[Python-checkins] python/dist/src/Tools/unicode makeunicodedata.py,1.14,1.15

loewis@users.sourceforge.net loewis@users.sourceforge.net
Sat, 23 Nov 2002 14:08:18 -0800


Update of /cvsroot/python/python/dist/src/Tools/unicode
In directory sc8-pr-cvs1:/tmp/cvs-serv13362/Tools/unicode

Modified Files:
	makeunicodedata.py 
Log Message:
Patch #626485: Support Unicode normalization.


Index: makeunicodedata.py
===================================================================
RCS file: /cvsroot/python/python/dist/src/Tools/unicode/makeunicodedata.py,v
retrieving revision 1.14
retrieving revision 1.15
diff -C2 -d -r1.14 -r1.15
*** makeunicodedata.py	18 Oct 2002 17:34:18 -0000	1.14
--- makeunicodedata.py	23 Nov 2002 22:08:15 -0000	1.15
***************
*** 14,17 ****
--- 14,20 ----
  # 2001-01-19 fl   added character name tables (2.1)
  # 2001-01-21 fl   added decomp compression; dynamic phrasebook threshold
+ # 2002-09-11 wd   use string methods
+ # 2002-10-18 mvl  update to Unicode 3.2
+ # 2002-10-22 mvl  generate NFC tables
  #
  # written by Fredrik Lundh (fredrik@pythonware.com)
***************
*** 23,27 ****
  VERSION = "2.1"
  
! UNICODE_DATA = "UnicodeData-Latest.txt"
  
  CATEGORY_NAMES = [ "Cn", "Lu", "Ll", "Lt", "Mn", "Mc", "Me", "Nd",
--- 26,31 ----
  VERSION = "2.1"
  
! UNICODE_DATA = "UnicodeData.txt"
! COMPOSITION_EXCLUSIONS = "CompositionExclusions.txt"
  
  CATEGORY_NAMES = [ "Cn", "Lu", "Ll", "Lt", "Mn", "Mc", "Me", "Nd",
***************
*** 48,52 ****
      print "--- Reading", UNICODE_DATA, "..."
  
!     unicode = UnicodeData(UNICODE_DATA)
  
      print len(filter(None, unicode.table)), "characters"
--- 52,56 ----
      print "--- Reading", UNICODE_DATA, "..."
  
!     unicode = UnicodeData(UNICODE_DATA, COMPOSITION_EXCLUSIONS)
  
      print len(filter(None, unicode.table)), "characters"
***************
*** 97,100 ****
--- 101,108 ----
      decomp_size = 0
  
+     comp_pairs = []
+     comp_first = [None] * len(unicode.chars)
+     comp_last = [None] * len(unicode.chars)
+ 
      for char in unicode.chars:
          record = unicode.table[char]
***************
*** 117,120 ****
--- 125,136 ----
                  decomp = [prefix + (len(decomp)<<8)] +\
                           map(lambda s: int(s, 16), decomp)
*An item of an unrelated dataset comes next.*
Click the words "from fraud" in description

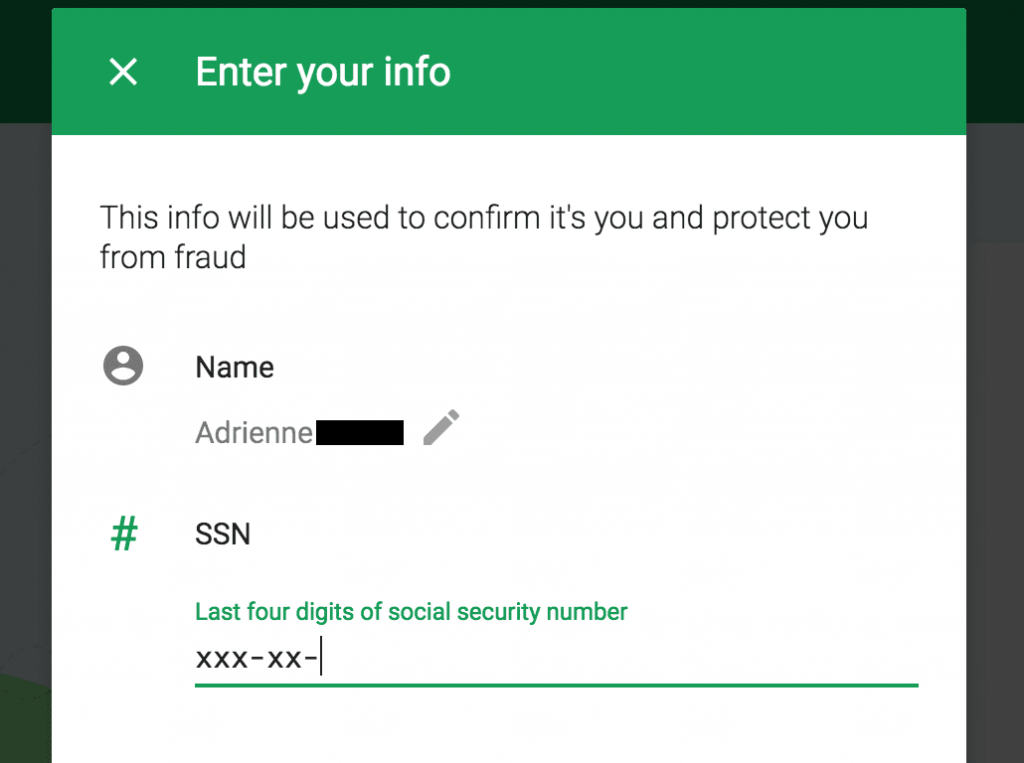click(x=173, y=257)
+                 # Collect NFC pairs
+                 if not prefix and len(decomp) == 3 and \
+                    char not in unicode.exclusions and \
+                    unicode.table[decomp[1]][3] == "0":
+                     p, l, r = decomp
+                     comp_first[l] = 1
+                     comp_last[r] = 1
+                     comp_pairs.append((l,r,char))
                  try:
                      i = decomp_data.index(decomp)
***************
*** 127,134 ****
--- 143,189 ----
              decomp_index[char] = i
  
+     f = l = 0
+     comp_first_ranges = []
+     comp_last_ranges = []
+     prev_f = prev_l = None
+     for i in unicode.chars:
+         if comp_first[i] is not None:
+             comp_first[i] = f
+             f += 1
+             if prev_f is None:
+                 prev_f = (i,i)
+             elif prev_f[1]+1 == i:
+                 prev_f = prev_f[0],i
+             else:
+                 comp_first_ranges.append(prev_f)
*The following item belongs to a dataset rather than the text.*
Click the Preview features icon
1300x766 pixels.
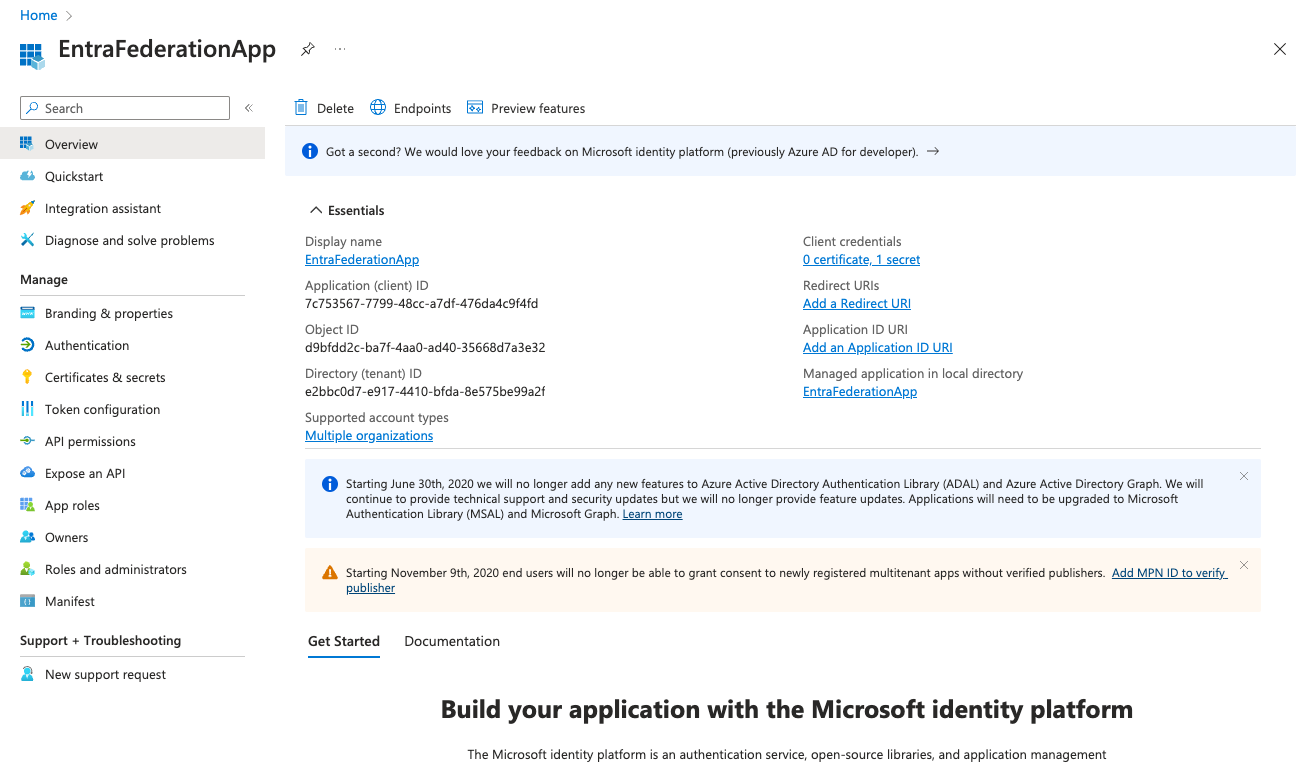click(x=475, y=108)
+                 prev_f = (i,i)
+         if comp_last[i] is not None:
+             comp_last[i] = l
+             l += 1
+             if prev_l is None:
+                 prev_l = (i,i)
+             elif prev_l[1]+1 == i:
+                 prev_l = prev_l[0],i
+             else:
+                 comp_last_ranges.append(prev_l)
+                 prev_l = (i,i)
+     comp_first_ranges.append(prev_f)
+     comp_last_ranges.append(prev_l)
+     total_first = f
+     total_last = l
+ 
+     comp_data = [0]*(total_first*total_last)
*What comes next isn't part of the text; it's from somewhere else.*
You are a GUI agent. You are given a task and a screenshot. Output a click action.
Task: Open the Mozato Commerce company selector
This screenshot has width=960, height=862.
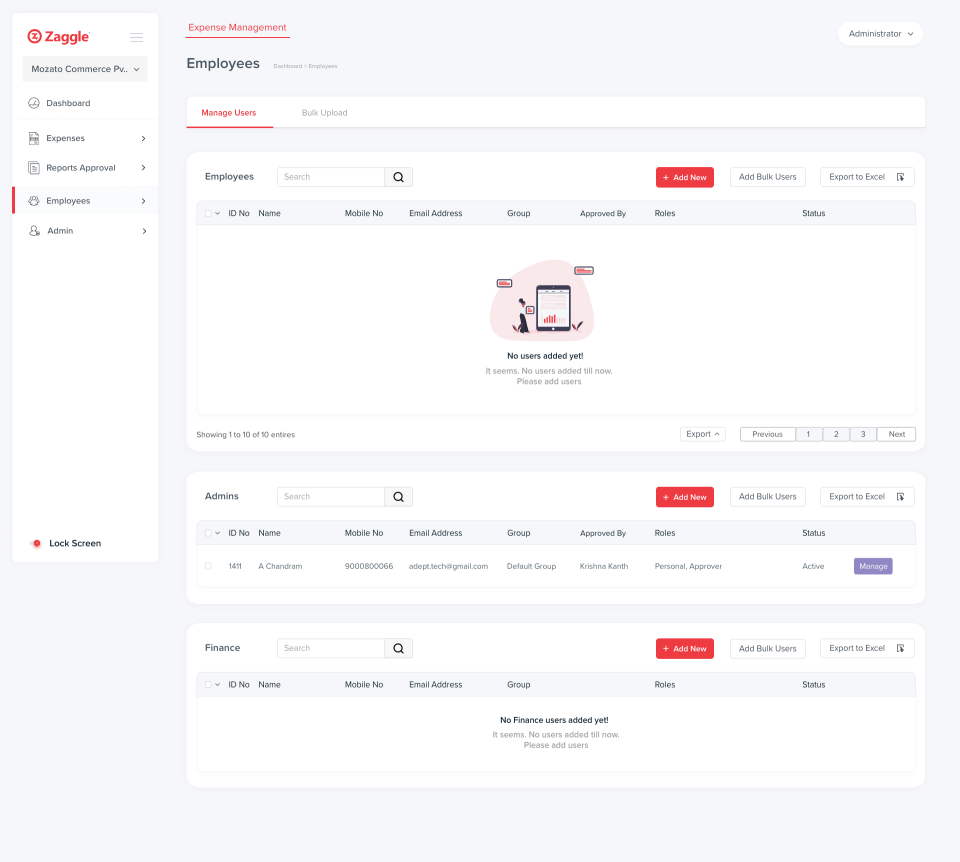tap(84, 69)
+     for f,l,char in comp_pairs:
+         f = comp_first[f]
+         l = comp_last[l]
+         comp_data[f*total_last+l] = char
+ 
      print len(table), "unique properties"
      print len(decomp_prefix), "unique decomposition prefixes"
      print len(decomp_data), "unique decomposition entries:",
      print decomp_size, "bytes"
+     print total_first, "first characters in NFC"
+     print total_last, "last characters in NFC"
+     print len(comp_pairs), "NFC pairs"
  
      print "--- Writing", FILE, "..."
***************
*** 145,148 ****
--- 200,218 ----
      print >>fp
  
+     print >>fp, "/* Reindexing of NFC first characters. */"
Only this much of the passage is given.